A proteomic model of SARS-COV2 infection by comparing the interactomes of BRD4 with BET-inhibition and SARS-COV2 viral proteins – implications for re-purposing approved drugs or ubiquitin-mediated degradation of select candidates
preprint
OA: gold
CC-BY-4.0
Abstract
The novel coronavirus SARS-CoV-2, the causative agent of COVID-19 respiratory disease, has infected 2,029,930 people worldwide and caused 136,320 deaths. Consequently, the hunt for drugs showing efficacy against this deadly disease, or vaccines for prevention, are being intensely investigated.

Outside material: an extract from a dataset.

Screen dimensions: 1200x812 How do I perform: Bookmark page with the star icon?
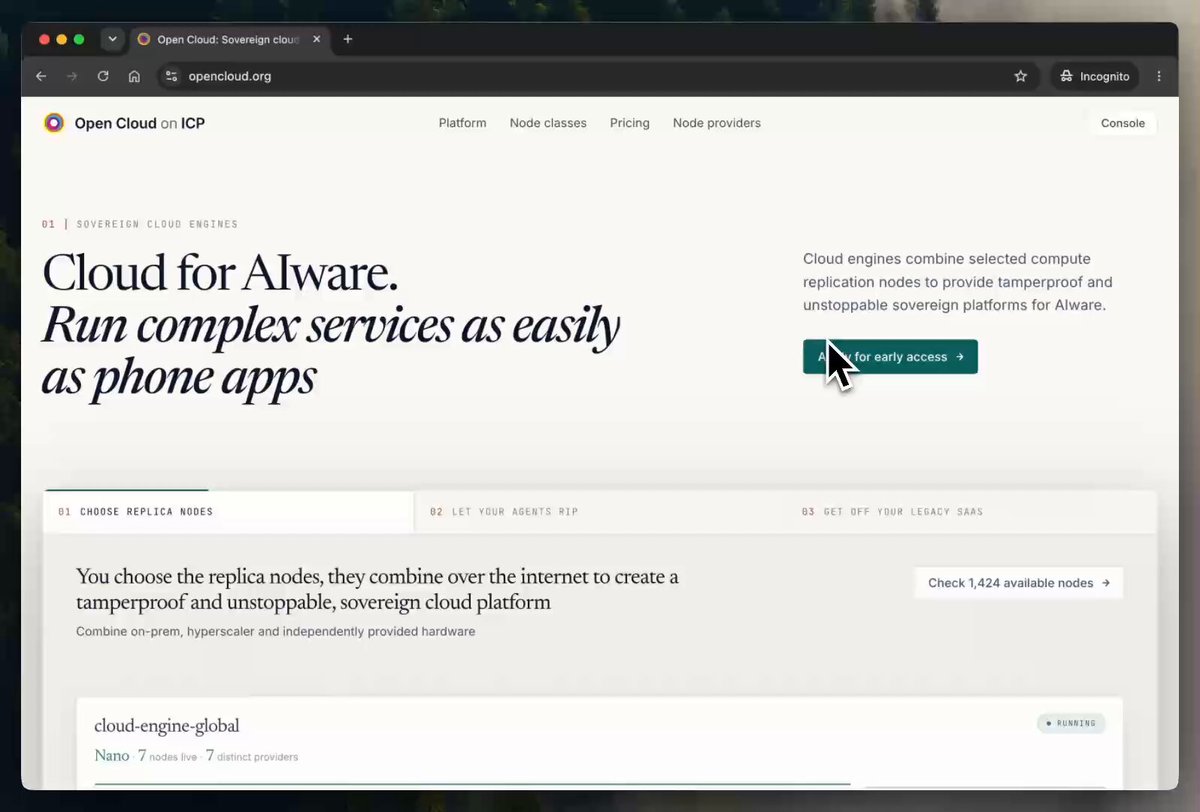(x=1020, y=76)
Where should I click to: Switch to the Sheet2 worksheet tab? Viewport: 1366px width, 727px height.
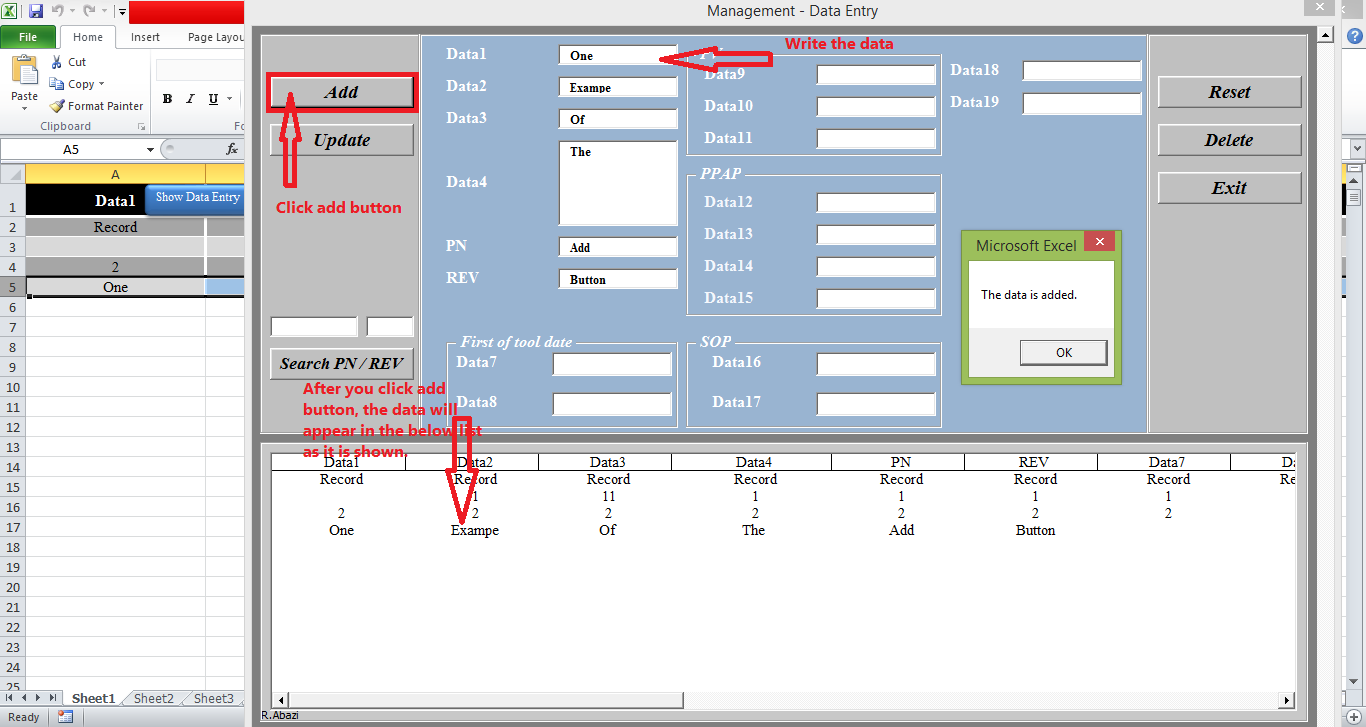(154, 699)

Unfortunately, there is a scarcity of research data on the molecular mechanisms of SARS-CoV-2 infection for quickly finding effective therapies, or repurposing existing drugs approved by the US FDA. This report models existing knowledge of SARS-COV2 viral proteins and the cellular proteins they interact with by comparisons with BRD4 interacting proteins identified from B cells, with or without BET inhibition. The E protein of SARS-COV2 interacts with BRD4, and the Spike (S) protein with CANX. Extensive similarities were observed with published cellular interactants of 13 SARS-COV2 proteins resulting in 47 BRD4-interacting protein candidates, with or without BET inhibition. 61 cellular protein targets and 132 FDA approved drugs which use these proteins as targets are proposed, which can be investigated for efficacy against SARS-COV2 infections. The implications to SARS-COV2 disease diagnosis, therapy and vaccine creation are discussed.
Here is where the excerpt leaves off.